Seit einigen Monaten bin ich auf Suche nach einer Anleitung für eine Lamellenkarte. Ein Herr Meggendorf hat sie einmal entwickelt. Man sagt dazu auch „lebende Karte“ oder " Jalousienkarte". Gibt es irgendwo jemanden der mir weiterhelfen kann. Hinweise zu einer Seite im Netz, ein Buch oder sogar eine Anleitung???
Ich wäre wirklich dankbar.
Hallo, ich bin mir nicht ganz sicher, ob es das ist, aber hier mal der link, denn ich habe mir in dem Museumsshop der Camera Obscura in Mülheim an der Ruhr so eine mal gekauft und selber auch mal gebastelt, hoffe ich konnte helfen. hier der link:
Guten Tag Dickwienix,
die meisten Adressen die du mir ausgewiesn hast kenne ich. Sie führen nicht zu dem was ich machen möchte. Entweder kann man die Schiebekarte bestellen oder aber die Anleitung ist für ein System das ich nicht haben möchte. Du hast ganz schön im Netz gewuselt. Ich danke dir herzlichst dafür. Wenn ich mal helfen kann … jeder Zeit. Sollte aber doch noch von irgendeiner Seite Hilfe kommen, wäre ich glücklich.
An deine Adresse noch einmal ein Dankeschön
wenn Du die dort als „lebende Karte“ bezeichneten Karten meinst, ist das Prinzip eigentlich recht einfach. Du hast zwei Bilder mit etwas Rahmen drum herum, und einen Boden. Der Rahmen des oberen Bildes und des Bodens müssen etwas größer als der Rahmen des dazwischen zu schiebenden unteren Bildes sein.
Das obere Bild wird einfach in regelmäßigen Abständen mit Querschnitten versehen, die man ein wenig so aufbiegen sollte, dass man die eine Kante nach unten und die andere nach oben biegt. Das erleichtert es dann, dass die Lamellen des unteren Bildes da gut durch gehen.
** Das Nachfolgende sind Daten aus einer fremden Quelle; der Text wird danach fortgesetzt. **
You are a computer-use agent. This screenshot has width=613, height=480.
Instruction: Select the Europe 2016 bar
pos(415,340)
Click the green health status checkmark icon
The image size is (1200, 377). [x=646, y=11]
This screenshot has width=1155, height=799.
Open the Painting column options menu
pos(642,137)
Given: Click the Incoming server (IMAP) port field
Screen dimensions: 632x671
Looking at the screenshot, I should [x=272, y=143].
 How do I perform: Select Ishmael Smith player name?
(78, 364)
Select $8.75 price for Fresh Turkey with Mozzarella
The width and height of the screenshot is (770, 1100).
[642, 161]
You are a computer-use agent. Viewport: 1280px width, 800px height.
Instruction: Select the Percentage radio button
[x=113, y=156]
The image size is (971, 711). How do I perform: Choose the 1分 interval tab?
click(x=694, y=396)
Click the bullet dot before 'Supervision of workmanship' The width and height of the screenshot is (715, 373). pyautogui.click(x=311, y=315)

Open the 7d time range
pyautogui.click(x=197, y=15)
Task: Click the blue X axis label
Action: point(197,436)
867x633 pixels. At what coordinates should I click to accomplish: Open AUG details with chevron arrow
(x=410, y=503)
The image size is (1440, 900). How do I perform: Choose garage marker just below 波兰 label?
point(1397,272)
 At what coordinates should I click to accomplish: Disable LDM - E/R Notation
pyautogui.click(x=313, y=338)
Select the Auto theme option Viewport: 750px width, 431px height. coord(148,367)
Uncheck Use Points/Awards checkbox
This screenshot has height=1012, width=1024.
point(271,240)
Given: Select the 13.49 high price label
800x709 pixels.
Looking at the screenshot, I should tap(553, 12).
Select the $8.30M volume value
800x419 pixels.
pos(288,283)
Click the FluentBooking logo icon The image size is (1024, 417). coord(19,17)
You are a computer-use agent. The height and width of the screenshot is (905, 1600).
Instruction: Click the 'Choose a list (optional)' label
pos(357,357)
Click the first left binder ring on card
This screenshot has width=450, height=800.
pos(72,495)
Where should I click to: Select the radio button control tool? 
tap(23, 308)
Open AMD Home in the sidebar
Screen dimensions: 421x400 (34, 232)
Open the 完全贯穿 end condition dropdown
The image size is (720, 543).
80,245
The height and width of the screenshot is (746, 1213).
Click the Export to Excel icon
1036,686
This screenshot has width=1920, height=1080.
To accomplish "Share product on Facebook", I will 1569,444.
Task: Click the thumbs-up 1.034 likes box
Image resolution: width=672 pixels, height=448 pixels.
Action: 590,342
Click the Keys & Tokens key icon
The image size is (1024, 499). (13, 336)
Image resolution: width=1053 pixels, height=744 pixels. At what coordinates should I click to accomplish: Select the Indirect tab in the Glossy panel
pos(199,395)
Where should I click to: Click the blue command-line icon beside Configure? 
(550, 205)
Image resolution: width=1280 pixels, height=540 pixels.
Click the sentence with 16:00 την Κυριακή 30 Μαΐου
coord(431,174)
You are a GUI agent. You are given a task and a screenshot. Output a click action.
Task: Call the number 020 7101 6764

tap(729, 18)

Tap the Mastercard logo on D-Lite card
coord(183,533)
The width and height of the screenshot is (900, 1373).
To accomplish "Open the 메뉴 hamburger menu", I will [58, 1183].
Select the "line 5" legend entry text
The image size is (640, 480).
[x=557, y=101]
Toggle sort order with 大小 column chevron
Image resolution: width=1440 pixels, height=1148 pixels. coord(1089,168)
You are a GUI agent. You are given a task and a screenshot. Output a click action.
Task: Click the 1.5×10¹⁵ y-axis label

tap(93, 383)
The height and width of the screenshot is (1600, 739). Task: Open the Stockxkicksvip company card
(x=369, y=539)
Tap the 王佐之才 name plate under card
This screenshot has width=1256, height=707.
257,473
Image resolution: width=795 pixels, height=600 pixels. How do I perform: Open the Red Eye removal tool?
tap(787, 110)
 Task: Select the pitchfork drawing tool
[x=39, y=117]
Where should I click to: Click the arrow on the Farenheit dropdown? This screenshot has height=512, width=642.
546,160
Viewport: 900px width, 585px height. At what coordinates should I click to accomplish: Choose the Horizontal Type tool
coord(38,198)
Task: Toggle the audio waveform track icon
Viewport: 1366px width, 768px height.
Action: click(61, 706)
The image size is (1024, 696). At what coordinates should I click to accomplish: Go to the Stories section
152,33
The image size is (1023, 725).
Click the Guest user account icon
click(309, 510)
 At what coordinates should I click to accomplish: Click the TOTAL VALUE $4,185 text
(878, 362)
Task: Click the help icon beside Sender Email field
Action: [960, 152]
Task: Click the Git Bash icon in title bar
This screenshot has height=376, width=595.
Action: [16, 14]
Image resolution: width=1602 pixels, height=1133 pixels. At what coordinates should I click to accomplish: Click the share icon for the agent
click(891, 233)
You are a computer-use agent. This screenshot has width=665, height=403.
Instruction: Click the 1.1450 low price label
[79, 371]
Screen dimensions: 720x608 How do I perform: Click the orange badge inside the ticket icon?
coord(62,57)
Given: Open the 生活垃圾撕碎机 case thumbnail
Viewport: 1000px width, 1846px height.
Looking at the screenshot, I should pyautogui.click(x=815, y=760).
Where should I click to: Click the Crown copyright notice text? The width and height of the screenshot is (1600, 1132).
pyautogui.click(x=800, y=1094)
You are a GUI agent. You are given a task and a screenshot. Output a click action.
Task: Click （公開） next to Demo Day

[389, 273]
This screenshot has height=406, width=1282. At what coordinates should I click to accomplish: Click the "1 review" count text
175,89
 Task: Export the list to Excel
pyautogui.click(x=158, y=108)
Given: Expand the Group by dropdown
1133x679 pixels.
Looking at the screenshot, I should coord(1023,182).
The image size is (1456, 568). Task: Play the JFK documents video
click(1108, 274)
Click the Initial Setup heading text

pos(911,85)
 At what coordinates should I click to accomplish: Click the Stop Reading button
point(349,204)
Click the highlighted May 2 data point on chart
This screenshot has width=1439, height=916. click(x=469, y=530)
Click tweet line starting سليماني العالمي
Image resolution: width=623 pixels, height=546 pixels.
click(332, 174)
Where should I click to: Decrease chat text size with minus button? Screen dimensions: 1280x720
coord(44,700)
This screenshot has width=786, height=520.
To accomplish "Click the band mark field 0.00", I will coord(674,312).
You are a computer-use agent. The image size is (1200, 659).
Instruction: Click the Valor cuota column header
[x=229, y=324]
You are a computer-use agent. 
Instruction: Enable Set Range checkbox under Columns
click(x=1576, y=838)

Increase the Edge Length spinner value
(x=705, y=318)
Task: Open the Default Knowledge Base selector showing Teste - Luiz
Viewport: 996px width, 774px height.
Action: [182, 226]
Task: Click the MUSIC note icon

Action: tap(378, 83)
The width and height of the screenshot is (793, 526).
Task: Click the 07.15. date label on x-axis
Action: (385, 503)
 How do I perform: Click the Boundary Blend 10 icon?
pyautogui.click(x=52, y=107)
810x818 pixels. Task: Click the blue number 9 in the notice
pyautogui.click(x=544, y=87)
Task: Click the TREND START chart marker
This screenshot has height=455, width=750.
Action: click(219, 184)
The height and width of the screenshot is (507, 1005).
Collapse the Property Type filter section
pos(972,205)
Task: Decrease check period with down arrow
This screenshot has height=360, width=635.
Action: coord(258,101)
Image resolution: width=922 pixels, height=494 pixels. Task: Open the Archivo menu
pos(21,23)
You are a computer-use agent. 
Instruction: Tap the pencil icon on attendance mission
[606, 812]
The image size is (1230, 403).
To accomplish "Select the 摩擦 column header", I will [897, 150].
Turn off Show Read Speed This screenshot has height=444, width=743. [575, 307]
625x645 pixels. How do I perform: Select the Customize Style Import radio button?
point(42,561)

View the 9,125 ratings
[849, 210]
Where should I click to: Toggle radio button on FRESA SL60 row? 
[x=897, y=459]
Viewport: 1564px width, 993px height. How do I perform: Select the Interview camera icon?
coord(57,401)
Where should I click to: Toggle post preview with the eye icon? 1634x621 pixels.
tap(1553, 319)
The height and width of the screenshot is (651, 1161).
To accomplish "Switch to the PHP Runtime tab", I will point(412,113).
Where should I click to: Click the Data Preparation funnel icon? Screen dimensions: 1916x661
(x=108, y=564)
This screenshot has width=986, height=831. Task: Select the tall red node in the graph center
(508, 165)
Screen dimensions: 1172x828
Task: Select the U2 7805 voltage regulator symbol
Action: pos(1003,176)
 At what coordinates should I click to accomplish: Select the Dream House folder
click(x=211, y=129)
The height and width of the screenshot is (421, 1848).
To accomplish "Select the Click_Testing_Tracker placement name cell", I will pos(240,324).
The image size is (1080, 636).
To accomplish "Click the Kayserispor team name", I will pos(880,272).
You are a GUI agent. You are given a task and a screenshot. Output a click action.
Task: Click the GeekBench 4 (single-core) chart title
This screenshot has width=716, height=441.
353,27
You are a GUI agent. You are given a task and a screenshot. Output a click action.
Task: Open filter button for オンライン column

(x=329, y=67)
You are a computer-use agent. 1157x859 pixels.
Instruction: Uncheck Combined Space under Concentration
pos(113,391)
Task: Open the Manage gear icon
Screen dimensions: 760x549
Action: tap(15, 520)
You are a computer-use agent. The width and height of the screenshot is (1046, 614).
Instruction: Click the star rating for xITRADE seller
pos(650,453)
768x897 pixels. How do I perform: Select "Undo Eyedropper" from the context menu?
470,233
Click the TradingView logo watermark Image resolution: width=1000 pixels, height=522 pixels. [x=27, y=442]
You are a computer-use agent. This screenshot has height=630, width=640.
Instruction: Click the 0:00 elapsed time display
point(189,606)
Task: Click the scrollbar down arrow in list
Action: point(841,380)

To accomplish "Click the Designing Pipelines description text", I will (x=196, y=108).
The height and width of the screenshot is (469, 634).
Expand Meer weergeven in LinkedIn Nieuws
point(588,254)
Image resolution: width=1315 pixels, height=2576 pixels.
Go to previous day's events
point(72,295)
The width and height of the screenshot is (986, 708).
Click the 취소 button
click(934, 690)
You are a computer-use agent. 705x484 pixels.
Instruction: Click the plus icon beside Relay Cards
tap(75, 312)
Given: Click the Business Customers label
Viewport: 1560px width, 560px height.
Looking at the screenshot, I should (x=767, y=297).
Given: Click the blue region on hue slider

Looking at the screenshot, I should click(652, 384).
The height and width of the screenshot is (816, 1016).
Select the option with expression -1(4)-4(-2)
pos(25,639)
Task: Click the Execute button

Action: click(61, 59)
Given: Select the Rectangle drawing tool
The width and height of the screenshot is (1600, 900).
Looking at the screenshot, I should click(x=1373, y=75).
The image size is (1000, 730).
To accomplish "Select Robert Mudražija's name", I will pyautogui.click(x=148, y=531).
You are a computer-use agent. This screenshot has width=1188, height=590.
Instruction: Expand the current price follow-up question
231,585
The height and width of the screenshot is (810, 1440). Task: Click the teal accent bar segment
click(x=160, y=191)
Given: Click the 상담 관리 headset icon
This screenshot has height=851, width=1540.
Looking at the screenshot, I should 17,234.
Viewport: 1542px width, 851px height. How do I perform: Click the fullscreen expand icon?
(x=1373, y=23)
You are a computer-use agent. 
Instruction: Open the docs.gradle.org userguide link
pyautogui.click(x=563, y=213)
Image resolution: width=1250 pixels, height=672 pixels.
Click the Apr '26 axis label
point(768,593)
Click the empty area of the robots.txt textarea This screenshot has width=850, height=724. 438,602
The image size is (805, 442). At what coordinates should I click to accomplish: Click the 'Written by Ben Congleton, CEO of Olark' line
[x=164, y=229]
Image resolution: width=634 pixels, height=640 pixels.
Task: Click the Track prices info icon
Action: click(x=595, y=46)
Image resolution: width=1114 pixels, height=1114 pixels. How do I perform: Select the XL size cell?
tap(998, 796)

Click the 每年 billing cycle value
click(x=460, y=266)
Das untere Bild im selben Abstand mit „U“-Schnitten versehen, so dass Lamellen entstehen, die dann durch die Querschnitte des oberen Bildes passen. Die etwas hochbiegen, dann einen kleinen Griff an das untere Bild, und dann alles passend aufeinander legen, also die Lamellen des unteren Bildes genau an den Schitten des oberen Bildes anliegen, und sich bei einem Zug am unteren Bild durch die Schnitte schieben.
Jetzt vorsichtig oberes Bild und Boden so verkleben, dass sich das untere Bild durch den Griff frei bewegen lässt.
Wichtig ist eben der Rand an beiden Bildern, damit die Schnitte nichts abschneiden, sondern beide Bilder für sich komplett bleiben.
ich habe mir von einer Druckerei in Münster zwei Musterkarten schicken lassen. Die nehme ich bei nächstbester Gelegenheit auseinander und dann geht es in die Versuchsreihe.